| Extrait fourni |
------------

Une doctrine bien chère aux autorités tunisiennes, celle de vous laisser vous démerder en refusant d’apporter des solutions concrètes et, surtout, pérennes. Croire que, la nature ayant horreur du vide, le citoyen tunisien, débrouillard comme il est, finira par trouver seul une solution à tous ces problèmes laissés en suspens par l’Etat et auxquels il peine à trouver des solutions.

Un chauffeur de taxi – l’un des indicateurs les plus fiables de la société tunisienne, sans ironie aucune – m’a dit un jour lorsque je protestais à son refus de me transporter d’un point A à un point B, parce qu’il n’est pas sur sa route (!) – « l’Etat refuse de mettre en place un véritable réseau de transport public et il fait de nous des boucs émissaires. Il nous demande de nous démerder alors nous nous démerdons ! » Comment lui en vouloir ? Surtout lorsque l’on sait qu’en Tunisie, les prix dérisoires d’un taxi individuel - parmi les plus bas du monde – font qu’il se substitue (souvent) à un transport collectif loin d’être suffisant.

------------

| Enregistrements présentés |
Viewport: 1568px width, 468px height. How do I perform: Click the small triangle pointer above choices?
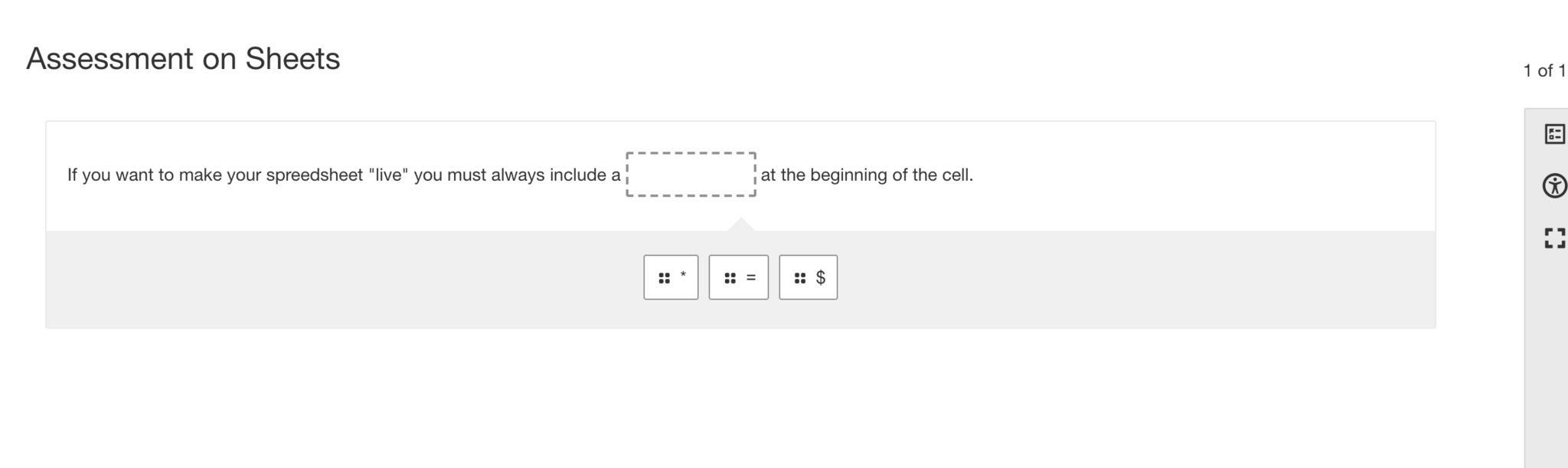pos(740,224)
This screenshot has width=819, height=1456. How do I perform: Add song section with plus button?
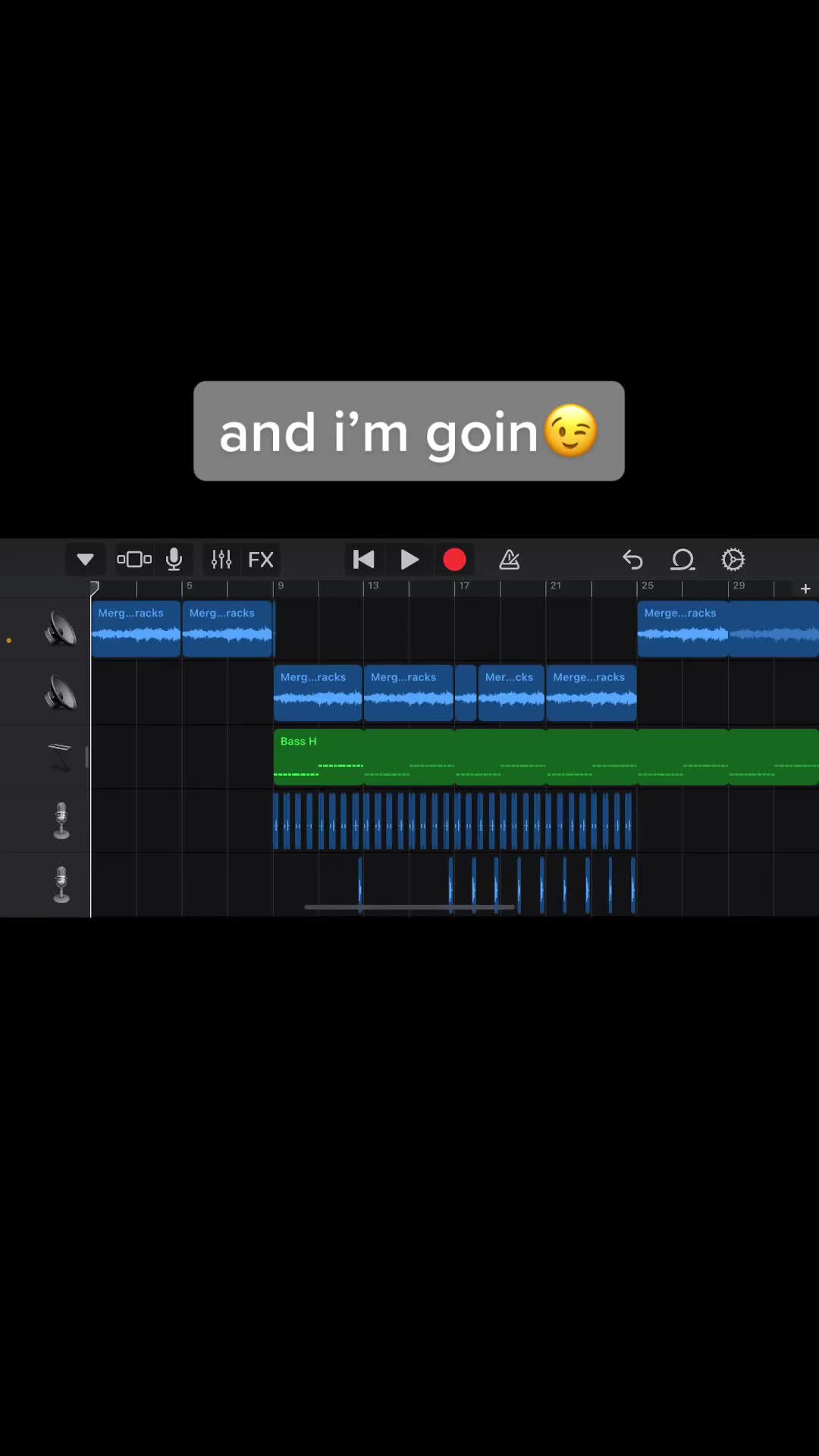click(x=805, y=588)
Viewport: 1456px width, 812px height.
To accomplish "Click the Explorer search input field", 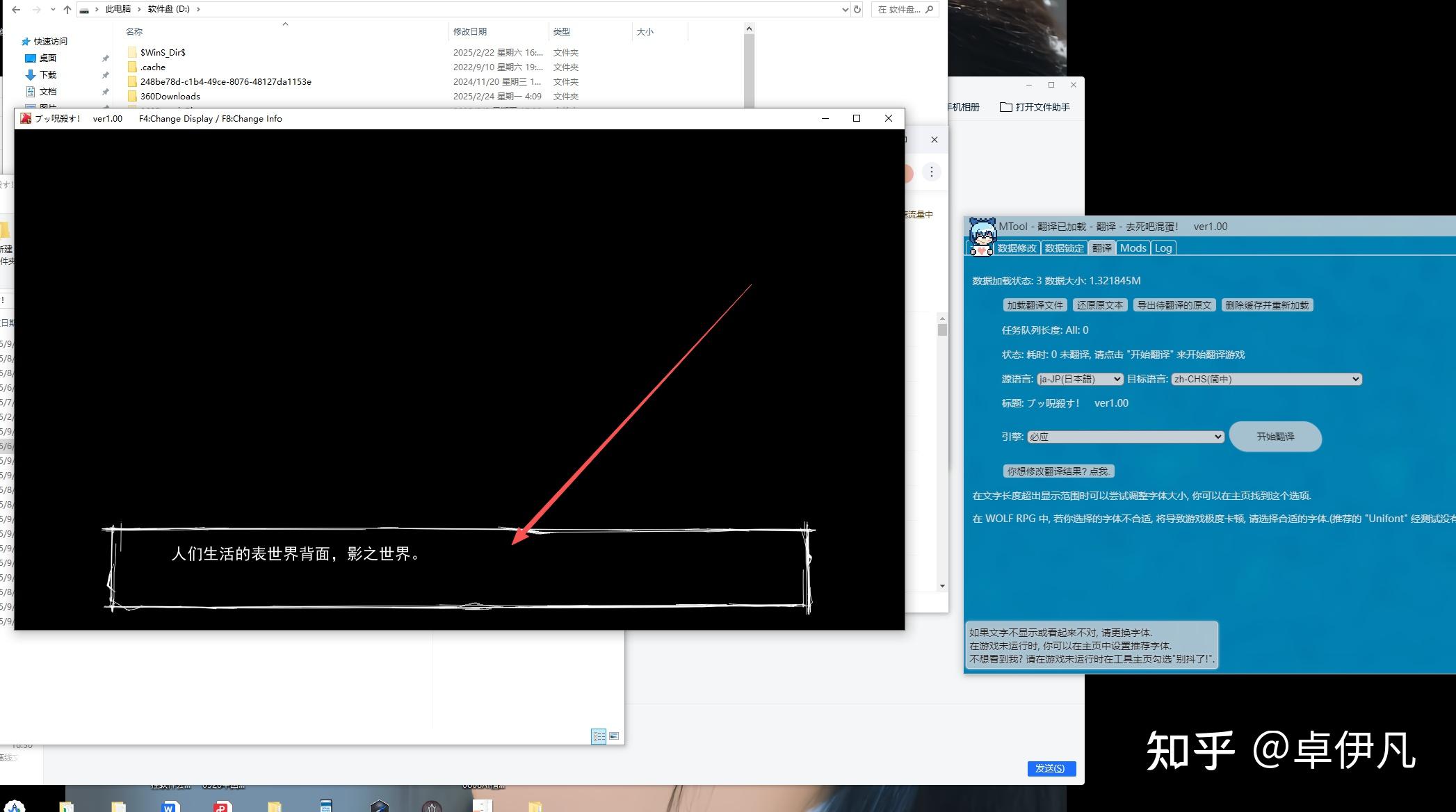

------------

Recopiez mot pour mot le passage de l'extrait sur l'État tunisien et les taxis compris entre « Un chauffeur de » et « loin d’être suffisant. », bornes incluses. Les enregistrements ne servent pas à cet exercice.

| Réponse finale |
Un chauffeur de taxi – l’un des indicateurs les plus fiables de la société tunisienne, sans ironie aucune – m’a dit un jour lorsque je protestais à son refus de me transporter d’un point A à un point B, parce qu’il n’est pas sur sa route (!) – « l’Etat refuse de mettre en place un véritable réseau de transport public et il fait de nous des boucs émissaires. Il nous demande de nous démerder alors nous nous démerdons ! » Comment lui en vouloir ? Surtout lorsque l’on sait qu’en Tunisie, les prix dérisoires d’un taxi individuel - parmi les plus bas du monde – font qu’il se substitue (souvent) à un transport collectif loin d’être suffisant.